If I plant trees in my yard, will it offset global warming?
It's common knowledge that trees are good for the environment. Through photosynthesis, they devour the greenhouse gas carbon dioxide and give us oxygen in return. Scientists refer to this natural process of extracting carbon dioxide as a carbon sink and have been investigating how to best exploit this arboreal trait.
One of the main obstacles to using forests to ward off global warming is that many forests are disappearing. According to the United Nations' Global Forest Resources Assessment, between 2000 and 2005, more than 18 million acres of natural forest were lost annually across the world [source: UN Food and Agriculture Organization]. To understand that number, consider that a study by the U.S. Congress estimated that 20 percent of carbon dioxide emissions comes from widespread deforestation [source: Tawil]. Because of these overwhelming statistics, planting a few new trees in your backyard may seem like a trivial contribution. Nevertheless, it has more positive benefits than you might think.
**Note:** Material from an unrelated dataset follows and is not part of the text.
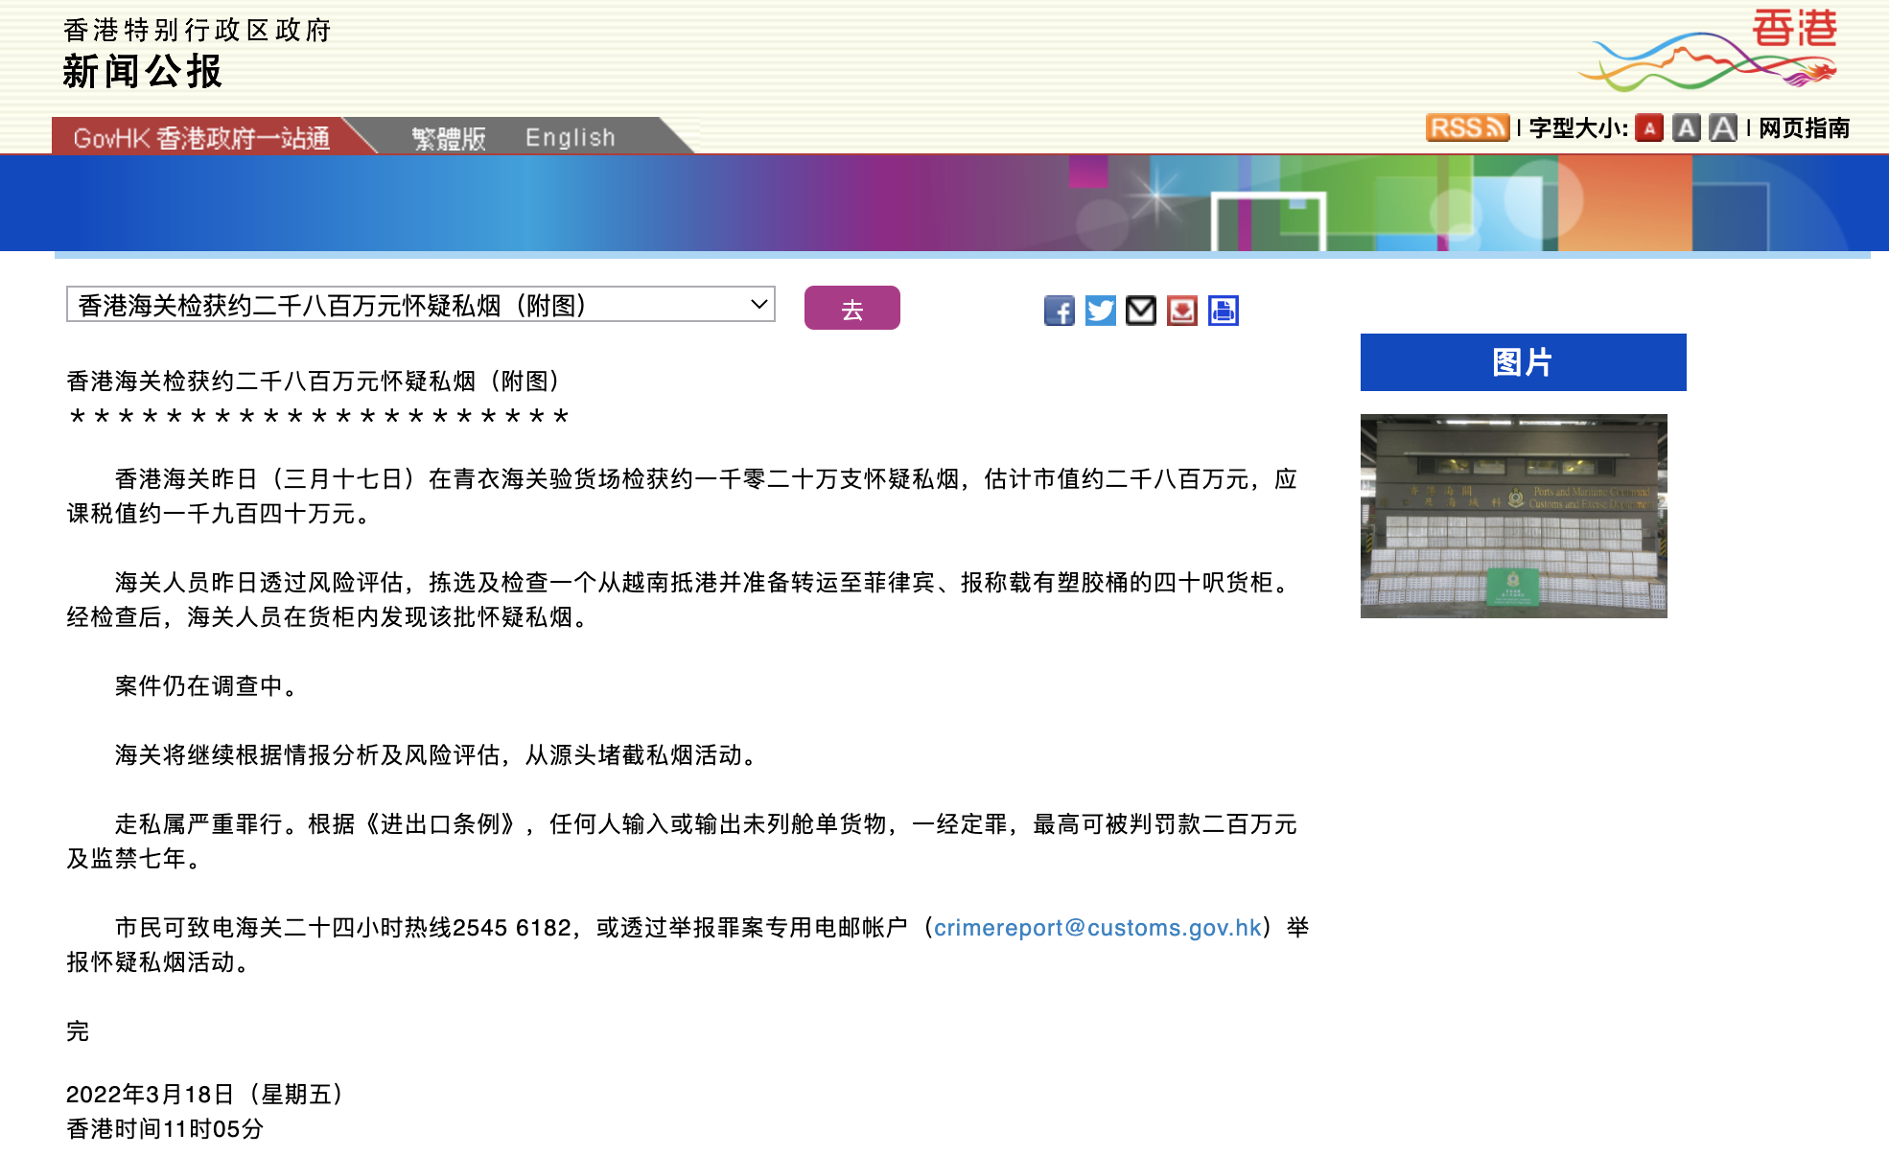The image size is (1889, 1156).
Task: Click the red download icon
Action: [x=1182, y=311]
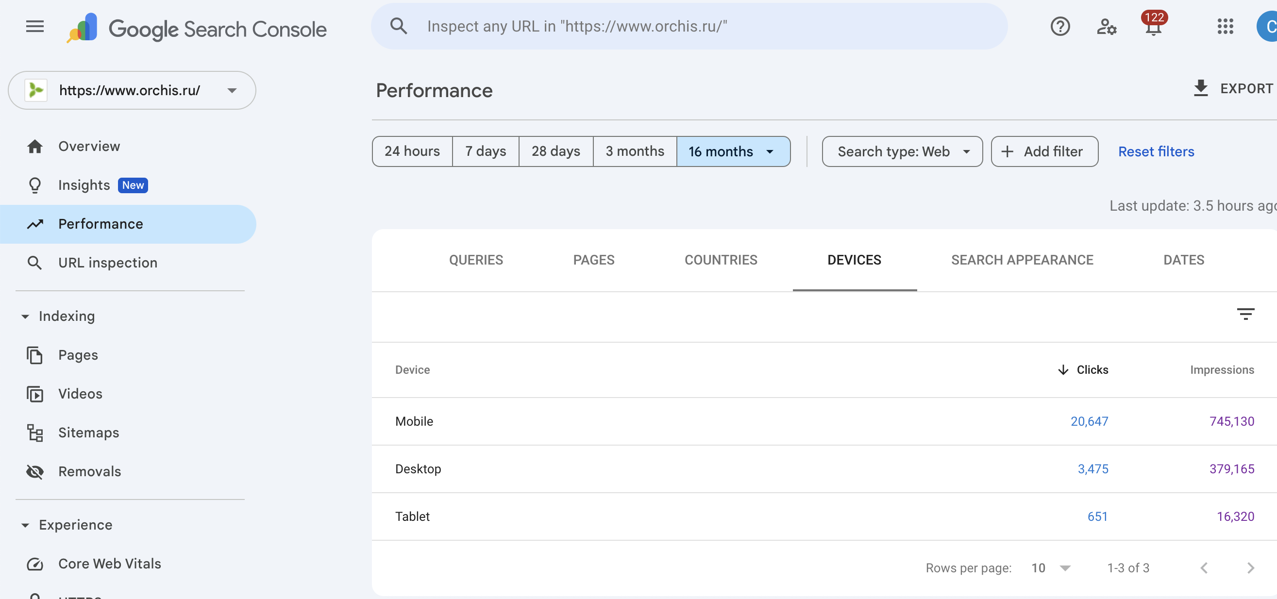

Before you grab a shovel, remember that planting a tree won't absolve you of all your eco-sins. Although the precise figure will vary from person to person, the average two-person U.S. household is responsible for 41,500 pounds (18,824 kilograms) of carbon emissions each year [source: Environmental Protection Agency]. One study at Massachusetts Institute of Technology found that even the smallest carbon footprints of U.S. citizens were twice as large as the global average (which is 4 tons per year) [source: ScienceDaily].